Aim 2: In vitro to in vivo: remotely embolize aneurysms using injectable biomaterials: We have explored a new hydrogel (osmo-responsive biomimetic GAG analogs based on sulphonate-containing precursor monomers) for the embolization of intracranial aneurysms. Using this hydrogel we also developed an approach for filling the cavity and allowing the hydrogel to swell in the direction of the cavity while selectively hindering its swelling in the directin of the parent artery, via interaction with blood. We have tested in vitro its toxicity with human cells, biocompatibility, and its interaction with blood and it stability as an embolic agent under physiological blood flow conditions. In parallel, we have developed a new approach involving the utilization of gravitational force for the distal filling of cerebral aneurysms. We were able to design a new experimental system and to conduct in vitro experiments to fill and embolize aneurysm models relying on gravity without the use of catheters entering the aneurysm’s cavity. Our results revealed the importance of how to tune different parameters to enable a successful distant filling of the aneurysm. We have shown that the injection flow rate, the properties of the injected fluid and the rotating angle of the aneurysm should be carefully considered, bearing in mind the aneurysm's location and the pathway to efficiently deliver the drug with minimal risks to the patient.
Aim 3: From Bench to Bed: explore a universal surface tension ‘Glider’ for sealing and localized treatment while allowing continuous blood flow: We have performed a proof-of-principle study on a novel localized intravascular treatment strategy by developing a device that allows, through a mechanism of surface tension, to "surf" to the site where treatment is required and to isolate it, while maintaining blood flow through the device during the treatment. We have set a preliminary design of the device which was placed inside our aneurysm model and connected to the perfusion system. We were able to inject an IMP (air) at the annular space between the device and the device outer surface such that the device is hovered on the IMP, and it was possible to move it freely with minimal friction. Then, once the aneurysm was successfully isolated, different fluids were injected to the aneurysm’s cavity. Thus, these results serve as an initial proof-of-principle to our new concept.

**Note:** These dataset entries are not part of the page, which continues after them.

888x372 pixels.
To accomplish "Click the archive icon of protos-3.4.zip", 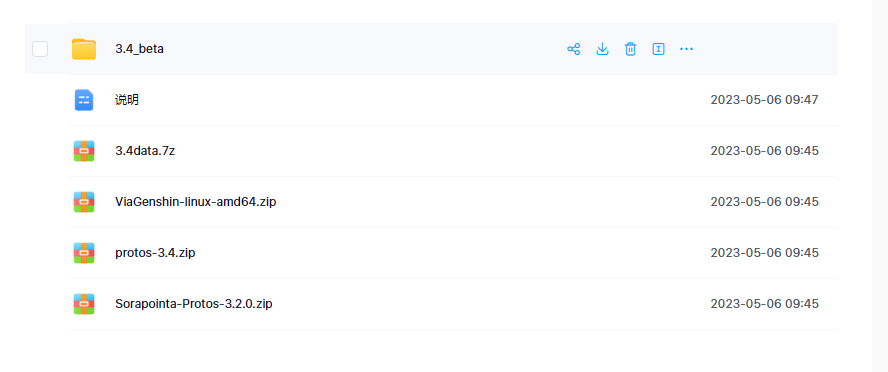I will tap(84, 253).
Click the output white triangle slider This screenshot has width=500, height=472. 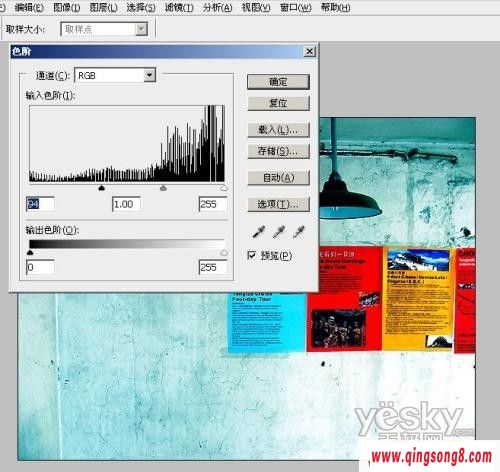[x=224, y=253]
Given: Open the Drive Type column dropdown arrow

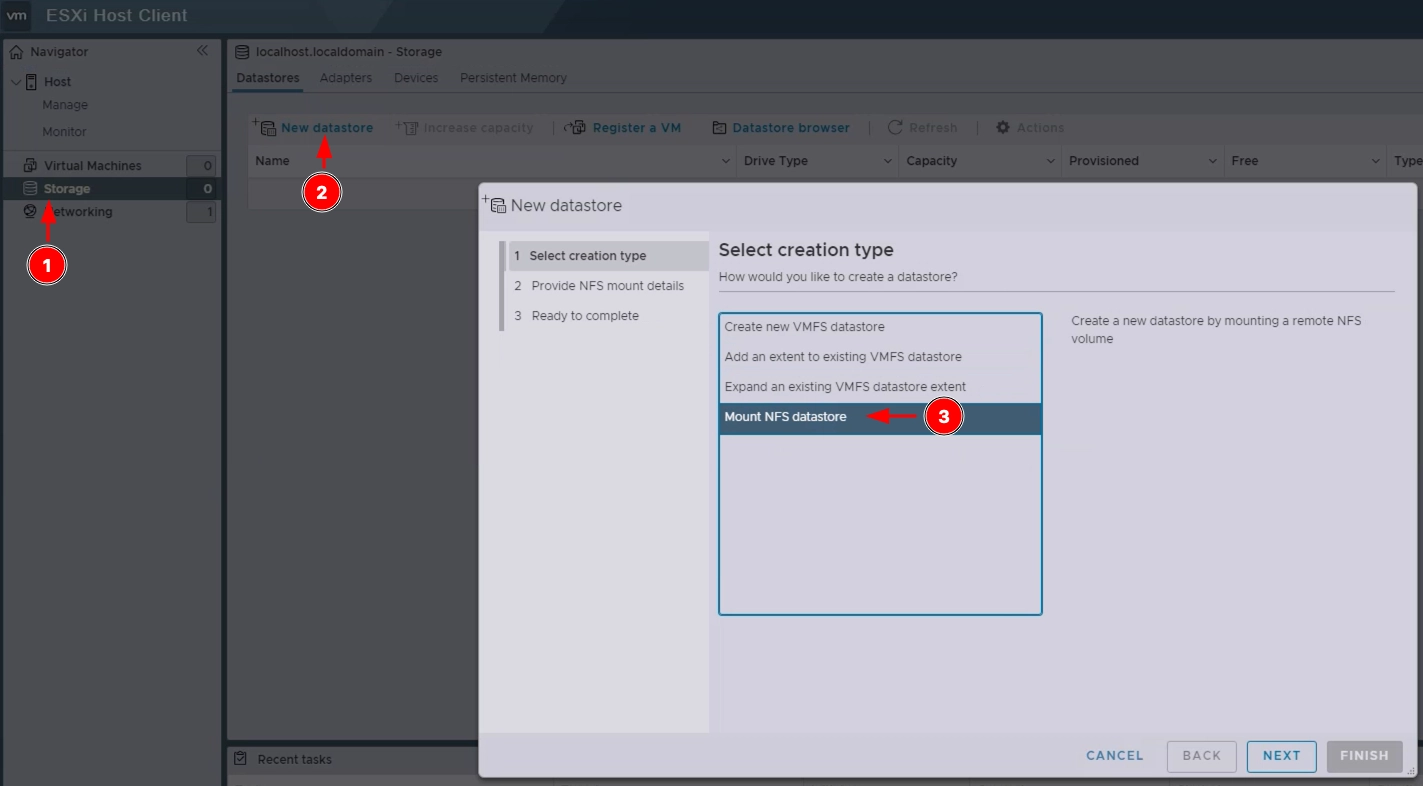Looking at the screenshot, I should (x=888, y=161).
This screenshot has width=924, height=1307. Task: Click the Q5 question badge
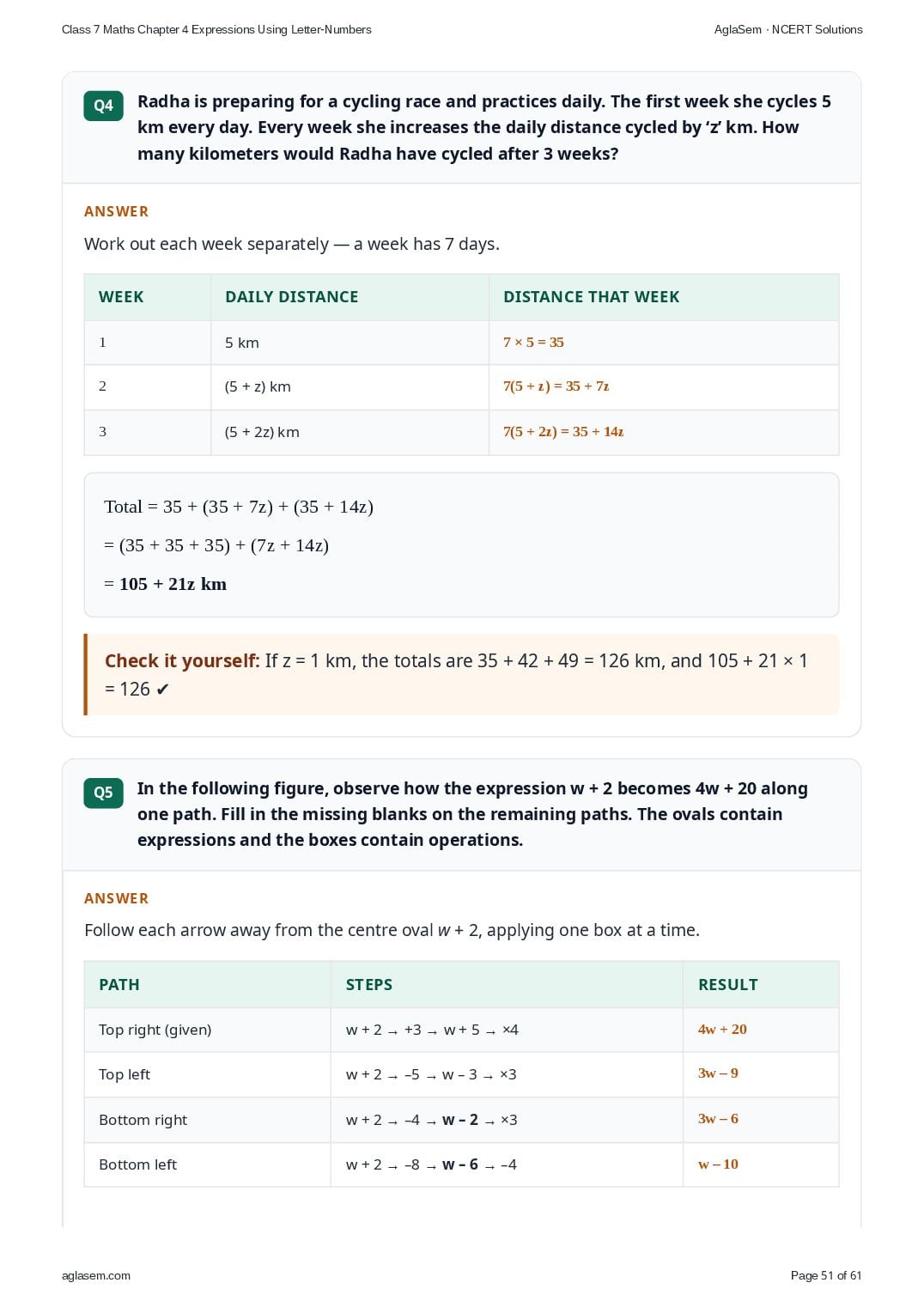(x=103, y=793)
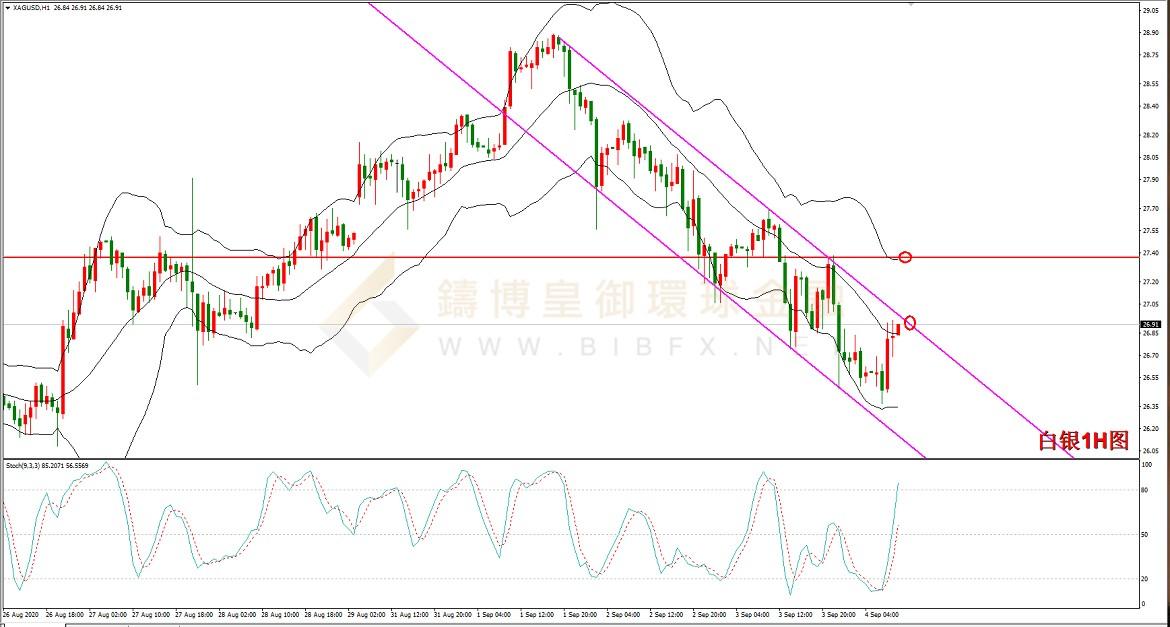Click the 26 Aug 2020 time label

20,613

Our new technologies of confined compartmentalization using surface tension-based methods can provide a platform for universal focal treatment of blood vessels, in a variety of cardiovascular diseases. Moreover, the presented work leveraging surface tension phenomena for medical intervention goes beyond any current state of the art approaches. We have already established the physics and governing forces for isolating aneurysm cavities using an immiscible phase. Additionally, we demonstrated that proper design of localized treatment in aneurysm cavities can be performed using an immiscible phase. We plan to further develop fluid-based strategies to remotely embolize distant aneurysms, without direct catheter injection in the cavity. Additionally, we plan to develop novel intravascular ‘surfing’ devices, that are beyond current state-of-the-art devices, that utilize surface tension and allow localized treatments without blocking the flow.